6.5 KiB
6.5 KiB
Custodian YAML Files Are the Single Source of Truth
Rule: AGENTS.md Rule 22
Status: ACTIVE
Created: 2025-12-12
Summary
The data/custodian/*.yaml files are the SINGLE SOURCE OF TRUTH for all heritage institution enrichment data. ALL enrichment pipelines MUST write to these files.
The Data Hierarchy
data/custodian/*.yaml <- SINGLE SOURCE OF TRUTH (edit this!)
|
v
+------+------+------+------+------+
| | | | | |
v v v v v v
Ducklake PostgreSQL TypeDB Oxigraph Qdrant
(analytics) (geo API) (graph) (RDF/SPARQL) (vector)
|
v
REST API responses <- DERIVED (serve from databases)
|
v
Frontend display <- DERIVED (render from API)
ALL databases are DERIVED from custodian YAML files.
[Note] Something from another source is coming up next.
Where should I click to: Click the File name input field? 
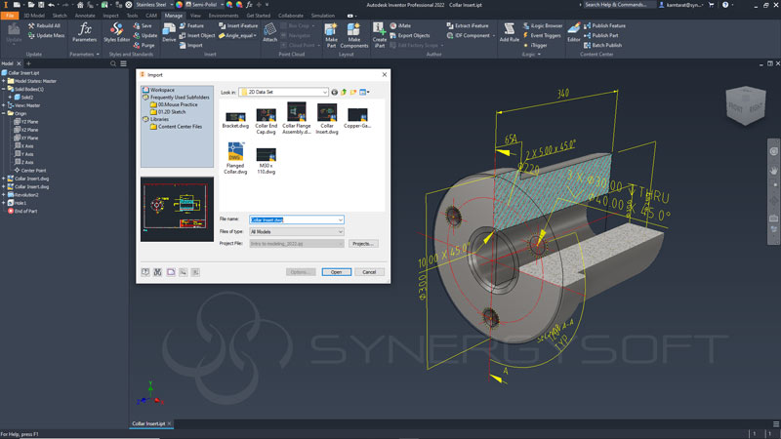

Databases MUST NEVER add enrichments independently.
The Five Database Backends
| Database | Purpose | Data Flow |
|---|---|---|
| Ducklake | Analytics, aggregations | Import from YAML → Query |
| PostgreSQL | Geographic API, PostGIS | Import from YAML → Serve API |
| TypeDB | Graph queries, relationships | Import from YAML → Graph traversal |
| Oxigraph | RDF/SPARQL, Linked Data | Import from YAML → SPARQL endpoint |
| Qdrant | Vector search, semantic | Import from YAML → Similarity search |
Critical Rule: No Database-Level Enrichment
🚨 DATABASES MUST NEVER:
- Add new fields not present in YAML
- Modify existing data without YAML update
- Store enrichment results directly
- Create "derived" or "computed" fields that aren't in YAML
✅ DATABASES SHOULD ONLY:
- Import/sync data FROM custodian YAML files
- Serve data that exists in YAML
- Provide specialized query capabilities (spatial, graph, vector, SPARQL)
- Create indexes for performance (not new data)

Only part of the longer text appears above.